Work instruction » To complete the exercise, repeat every record exactly as it stands.

Saved entries »
* * * * *

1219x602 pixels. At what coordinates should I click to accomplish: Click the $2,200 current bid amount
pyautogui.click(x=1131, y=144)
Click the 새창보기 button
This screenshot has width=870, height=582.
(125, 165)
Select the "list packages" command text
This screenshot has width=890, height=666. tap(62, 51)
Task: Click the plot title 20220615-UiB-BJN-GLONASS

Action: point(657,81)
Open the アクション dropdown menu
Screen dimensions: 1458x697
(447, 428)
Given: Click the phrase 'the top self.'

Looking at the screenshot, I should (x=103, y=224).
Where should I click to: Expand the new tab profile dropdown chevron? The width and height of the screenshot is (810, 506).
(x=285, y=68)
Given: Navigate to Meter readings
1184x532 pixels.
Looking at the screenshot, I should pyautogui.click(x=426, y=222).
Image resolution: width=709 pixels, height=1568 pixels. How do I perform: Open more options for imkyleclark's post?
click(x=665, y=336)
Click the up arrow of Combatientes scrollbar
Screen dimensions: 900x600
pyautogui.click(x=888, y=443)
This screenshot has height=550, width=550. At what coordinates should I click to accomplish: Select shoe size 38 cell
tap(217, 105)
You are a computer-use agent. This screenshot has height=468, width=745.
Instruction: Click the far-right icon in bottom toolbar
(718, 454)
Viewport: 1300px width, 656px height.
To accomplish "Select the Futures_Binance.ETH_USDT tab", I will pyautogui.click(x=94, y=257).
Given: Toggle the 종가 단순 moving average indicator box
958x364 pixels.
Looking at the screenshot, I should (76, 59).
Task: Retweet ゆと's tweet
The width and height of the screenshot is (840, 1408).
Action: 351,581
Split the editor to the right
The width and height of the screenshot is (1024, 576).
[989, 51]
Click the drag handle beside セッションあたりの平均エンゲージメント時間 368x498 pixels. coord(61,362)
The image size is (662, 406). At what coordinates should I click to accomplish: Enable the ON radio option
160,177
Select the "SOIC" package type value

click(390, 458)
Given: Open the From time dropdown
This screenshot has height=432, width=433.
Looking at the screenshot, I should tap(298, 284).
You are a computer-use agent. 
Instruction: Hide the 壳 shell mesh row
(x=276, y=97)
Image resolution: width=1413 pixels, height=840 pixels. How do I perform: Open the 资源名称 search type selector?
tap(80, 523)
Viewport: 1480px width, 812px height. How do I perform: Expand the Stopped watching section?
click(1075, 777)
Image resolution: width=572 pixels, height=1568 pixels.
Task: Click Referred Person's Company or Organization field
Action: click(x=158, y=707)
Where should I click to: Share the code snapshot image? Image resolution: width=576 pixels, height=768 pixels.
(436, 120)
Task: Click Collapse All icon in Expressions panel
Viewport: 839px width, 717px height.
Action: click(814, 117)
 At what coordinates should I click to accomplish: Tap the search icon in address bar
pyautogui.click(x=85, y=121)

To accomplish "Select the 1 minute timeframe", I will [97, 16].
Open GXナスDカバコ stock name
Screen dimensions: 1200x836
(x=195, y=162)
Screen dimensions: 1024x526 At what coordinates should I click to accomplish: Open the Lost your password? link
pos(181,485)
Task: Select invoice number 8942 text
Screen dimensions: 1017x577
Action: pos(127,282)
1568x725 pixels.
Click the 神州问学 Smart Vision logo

* * * * *

Answer section »
1219x602 pixels. At what coordinates should I click to accomplish: Click the $2,200 current bid amount
pyautogui.click(x=1131, y=144)
Click the 새창보기 button
This screenshot has width=870, height=582.
(125, 165)
Select the "list packages" command text
This screenshot has width=890, height=666. tap(62, 51)
Task: Click the plot title 20220615-UiB-BJN-GLONASS

Action: point(657,81)
Open the アクション dropdown menu
Screen dimensions: 1458x697
(447, 428)
Given: Click the phrase 'the top self.'

Looking at the screenshot, I should (x=103, y=224).
Where should I click to: Expand the new tab profile dropdown chevron? The width and height of the screenshot is (810, 506).
(x=285, y=68)
Given: Navigate to Meter readings
1184x532 pixels.
Looking at the screenshot, I should pyautogui.click(x=426, y=222).
Image resolution: width=709 pixels, height=1568 pixels. How do I perform: Open more options for imkyleclark's post?
click(x=665, y=336)
Click the up arrow of Combatientes scrollbar
Screen dimensions: 900x600
pyautogui.click(x=888, y=443)
This screenshot has height=550, width=550. At what coordinates should I click to accomplish: Select shoe size 38 cell
tap(217, 105)
You are a computer-use agent. This screenshot has height=468, width=745.
Instruction: Click the far-right icon in bottom toolbar
(718, 454)
Viewport: 1300px width, 656px height.
To accomplish "Select the Futures_Binance.ETH_USDT tab", I will pyautogui.click(x=94, y=257).
Given: Toggle the 종가 단순 moving average indicator box
958x364 pixels.
Looking at the screenshot, I should (76, 59).
Task: Retweet ゆと's tweet
The width and height of the screenshot is (840, 1408).
Action: 351,581
Split the editor to the right
The width and height of the screenshot is (1024, 576).
[989, 51]
Click the drag handle beside セッションあたりの平均エンゲージメント時間 368x498 pixels. coord(61,362)
The image size is (662, 406). At what coordinates should I click to accomplish: Enable the ON radio option
160,177
Select the "SOIC" package type value

click(390, 458)
Given: Open the From time dropdown
This screenshot has height=432, width=433.
Looking at the screenshot, I should tap(298, 284).
You are a computer-use agent. 
Instruction: Hide the 壳 shell mesh row
(x=276, y=97)
Image resolution: width=1413 pixels, height=840 pixels. How do I perform: Open the 资源名称 search type selector?
tap(80, 523)
Viewport: 1480px width, 812px height. How do I perform: Expand the Stopped watching section?
click(1075, 777)
Image resolution: width=572 pixels, height=1568 pixels.
Task: Click Referred Person's Company or Organization field
Action: click(x=158, y=707)
Where should I click to: Share the code snapshot image? Image resolution: width=576 pixels, height=768 pixels.
(436, 120)
Task: Click Collapse All icon in Expressions panel
Viewport: 839px width, 717px height.
Action: click(814, 117)
 At what coordinates should I click to accomplish: Tap the search icon in address bar
pyautogui.click(x=85, y=121)

To accomplish "Select the 1 minute timeframe", I will [97, 16].
Open GXナスDカバコ stock name
Screen dimensions: 1200x836
(x=195, y=162)
Screen dimensions: 1024x526 At what coordinates should I click to accomplish: Open the Lost your password? link
pos(181,485)
Task: Select invoice number 8942 text
Screen dimensions: 1017x577
Action: pos(127,282)
1568x725 pixels.
Click the 神州问学 Smart Vision logo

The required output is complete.